[Extrait du document]
On ne se met pas à dos la Russie, seconde puissance militaire mondiale. Tel est le crédo de la Tunisie écartelée entre son souhait de ne pas mettre à mal ses relations avec Moscou, sans pour autant se fâcher avec les Occidentaux. Difficile équilibre…
En effet, la neutralité historique de la Tunisie a été mise à mal par les pressions exercées sur elle par les Etats-Unis et les pays de l’Union européenne. Au moment même où elle frappe avec insistance au portes du FMI.
La Tunisie avait-elle le choix?
Pourtant, notre pays, à l’instar de nombreux pays d’Afrique du Nord et du Moyen-Orient, s’est jusqu’à présent abstenu de critiquer ouvertement Moscou pour son invasion de l’Ukraine. Mais, presque à reculons, notre pays a voté, hier mercredi lors de l’Assemblée générale de l’ONU, en faveur d’une résolution intitulée « Agression contre l’Ukraine ». Laquelle « exige que la Russie cesse immédiatement de recourir à la force contre l’Ukraine. Et qu’elle retire immédiatement, complètement et sans conditions toutes ses forces militaires ». Tout en condamnant « la décision de la Russie d’accentuer la mise en alerte de ses forces nucléaires ».
A savoir que sur les 193 membres de l’Organisation, 141 pays ont approuvé le texte, cinq s’y sont opposés (Russie, Bélarusse, Corée du Nord, Erythrée et Syrie). Alors que 35 se sont abstenus, dont la Chine, l’Inde, aux relations militaires étroites avec la Russie. Mais aussi le Pakistan qui s’est aussi abstenu, malgré de fortes pressions des États-Unis et de l’Europe.

[Consigne 1] Filtrez les enregistrements en recopiant chaque ligne qui contient le mot "each". Les majuscules et minuscules comptent.
L'article n'a aucun lien avec les enregistrements.

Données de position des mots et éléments
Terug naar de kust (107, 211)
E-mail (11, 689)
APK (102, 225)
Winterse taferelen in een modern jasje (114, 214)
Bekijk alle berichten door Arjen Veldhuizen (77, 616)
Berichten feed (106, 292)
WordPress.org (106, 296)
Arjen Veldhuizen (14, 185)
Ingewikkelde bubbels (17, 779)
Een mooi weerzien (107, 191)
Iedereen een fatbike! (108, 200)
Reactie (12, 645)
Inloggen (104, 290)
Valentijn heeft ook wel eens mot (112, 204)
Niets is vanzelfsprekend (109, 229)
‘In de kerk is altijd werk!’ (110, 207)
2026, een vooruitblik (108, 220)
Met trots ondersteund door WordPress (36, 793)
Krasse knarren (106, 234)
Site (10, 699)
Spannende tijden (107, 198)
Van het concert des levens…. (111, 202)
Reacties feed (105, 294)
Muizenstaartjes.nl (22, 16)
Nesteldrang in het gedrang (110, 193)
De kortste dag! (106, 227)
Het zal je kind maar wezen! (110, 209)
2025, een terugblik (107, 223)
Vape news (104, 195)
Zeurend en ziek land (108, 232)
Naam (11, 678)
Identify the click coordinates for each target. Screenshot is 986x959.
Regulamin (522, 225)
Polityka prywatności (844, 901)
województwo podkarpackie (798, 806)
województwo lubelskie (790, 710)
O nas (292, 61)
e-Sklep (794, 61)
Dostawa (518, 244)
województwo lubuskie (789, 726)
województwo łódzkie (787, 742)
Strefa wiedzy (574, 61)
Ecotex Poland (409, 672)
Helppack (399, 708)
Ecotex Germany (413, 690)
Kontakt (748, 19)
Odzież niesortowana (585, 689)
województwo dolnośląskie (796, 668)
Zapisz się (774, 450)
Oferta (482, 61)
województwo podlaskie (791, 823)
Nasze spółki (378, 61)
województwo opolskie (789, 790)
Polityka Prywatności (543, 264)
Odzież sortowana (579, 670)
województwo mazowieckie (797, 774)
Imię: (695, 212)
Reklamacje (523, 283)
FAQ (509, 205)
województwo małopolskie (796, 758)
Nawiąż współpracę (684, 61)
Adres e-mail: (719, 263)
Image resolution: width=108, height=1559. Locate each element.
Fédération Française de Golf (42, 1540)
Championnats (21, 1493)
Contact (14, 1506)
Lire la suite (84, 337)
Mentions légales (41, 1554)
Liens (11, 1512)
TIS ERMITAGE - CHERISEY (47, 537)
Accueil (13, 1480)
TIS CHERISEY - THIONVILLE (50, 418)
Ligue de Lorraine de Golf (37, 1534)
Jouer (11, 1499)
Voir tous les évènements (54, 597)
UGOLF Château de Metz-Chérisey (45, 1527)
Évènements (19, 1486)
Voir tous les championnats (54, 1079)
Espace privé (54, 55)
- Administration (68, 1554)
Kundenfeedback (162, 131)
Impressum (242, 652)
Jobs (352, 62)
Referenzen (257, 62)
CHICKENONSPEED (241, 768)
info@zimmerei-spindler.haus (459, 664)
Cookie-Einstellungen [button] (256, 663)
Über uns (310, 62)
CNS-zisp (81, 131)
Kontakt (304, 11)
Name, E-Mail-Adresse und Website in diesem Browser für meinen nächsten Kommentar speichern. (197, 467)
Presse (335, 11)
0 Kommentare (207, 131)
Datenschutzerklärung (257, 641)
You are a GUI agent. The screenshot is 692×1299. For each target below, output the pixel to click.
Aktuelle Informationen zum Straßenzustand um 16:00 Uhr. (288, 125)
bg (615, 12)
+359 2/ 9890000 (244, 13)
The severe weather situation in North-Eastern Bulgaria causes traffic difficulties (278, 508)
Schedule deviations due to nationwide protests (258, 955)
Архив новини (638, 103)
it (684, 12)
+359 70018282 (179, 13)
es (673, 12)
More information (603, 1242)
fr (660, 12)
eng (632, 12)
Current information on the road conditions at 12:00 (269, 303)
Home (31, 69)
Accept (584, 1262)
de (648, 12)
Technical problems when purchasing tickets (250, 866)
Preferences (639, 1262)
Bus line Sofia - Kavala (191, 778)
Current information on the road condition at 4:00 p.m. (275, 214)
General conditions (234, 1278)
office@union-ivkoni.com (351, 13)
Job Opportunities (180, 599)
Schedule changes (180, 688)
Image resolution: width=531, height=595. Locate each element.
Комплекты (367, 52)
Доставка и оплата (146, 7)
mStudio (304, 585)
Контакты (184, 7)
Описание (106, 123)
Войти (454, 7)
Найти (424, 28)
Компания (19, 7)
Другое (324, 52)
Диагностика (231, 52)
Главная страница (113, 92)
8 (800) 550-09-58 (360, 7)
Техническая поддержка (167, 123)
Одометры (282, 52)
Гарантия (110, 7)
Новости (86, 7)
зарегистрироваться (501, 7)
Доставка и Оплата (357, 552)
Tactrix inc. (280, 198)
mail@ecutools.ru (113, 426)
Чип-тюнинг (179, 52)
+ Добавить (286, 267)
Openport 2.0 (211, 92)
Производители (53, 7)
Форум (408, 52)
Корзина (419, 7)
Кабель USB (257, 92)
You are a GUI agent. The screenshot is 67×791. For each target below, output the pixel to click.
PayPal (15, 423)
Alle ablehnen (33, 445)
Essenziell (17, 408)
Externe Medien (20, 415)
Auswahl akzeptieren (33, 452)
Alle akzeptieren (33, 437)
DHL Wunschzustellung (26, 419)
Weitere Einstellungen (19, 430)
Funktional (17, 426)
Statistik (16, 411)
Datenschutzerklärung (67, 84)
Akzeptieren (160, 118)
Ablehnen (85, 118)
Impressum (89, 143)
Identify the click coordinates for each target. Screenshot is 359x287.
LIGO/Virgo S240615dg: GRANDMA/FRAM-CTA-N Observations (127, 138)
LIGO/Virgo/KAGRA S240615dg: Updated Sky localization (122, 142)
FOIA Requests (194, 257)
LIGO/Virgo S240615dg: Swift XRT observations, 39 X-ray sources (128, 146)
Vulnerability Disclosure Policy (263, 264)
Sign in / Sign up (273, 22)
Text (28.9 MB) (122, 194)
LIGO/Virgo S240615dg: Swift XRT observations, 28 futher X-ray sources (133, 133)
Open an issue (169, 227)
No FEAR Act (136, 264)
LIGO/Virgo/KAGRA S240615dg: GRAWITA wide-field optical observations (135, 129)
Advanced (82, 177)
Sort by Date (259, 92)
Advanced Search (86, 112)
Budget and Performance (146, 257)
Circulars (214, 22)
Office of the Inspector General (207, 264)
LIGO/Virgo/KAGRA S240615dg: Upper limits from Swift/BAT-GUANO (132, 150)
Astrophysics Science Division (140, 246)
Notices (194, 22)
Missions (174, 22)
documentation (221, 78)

[Consigne 2] Mettez à jour le passage de l'article qui va de "On ne se met" jusqu'à "portes du FMI." en remplaçant "Moscou" par "le Kremlin".

[Corrigé 1]
Identify the click coordinates for each target. Screenshot is 986x959.
Image resolution: width=108, height=1559. Locate each element.
You are a GUI agent. The screenshot is 692×1299. For each target below, output the pixel to click.
Image resolution: width=531, height=595. Locate each element.
You are a GUI agent. The screenshot is 67×791. For each target below, output the pixel to click.
Identify the click coordinates for each target. Screenshot is 359x287.

[Corrigé 2]
On ne se met pas à dos la Russie, seconde puissance militaire mondiale. Tel est le crédo de la Tunisie écartelée entre son souhait de ne pas mettre à mal ses relations avec le Kremlin, sans pour autant se fâcher avec les Occidentaux. Difficile équilibre…
En effet, la neutralité historique de la Tunisie a été mise à mal par les pressions exercées sur elle par les Etats-Unis et les pays de l’Union européenne. Au moment même où elle frappe avec insistance au portes du FMI.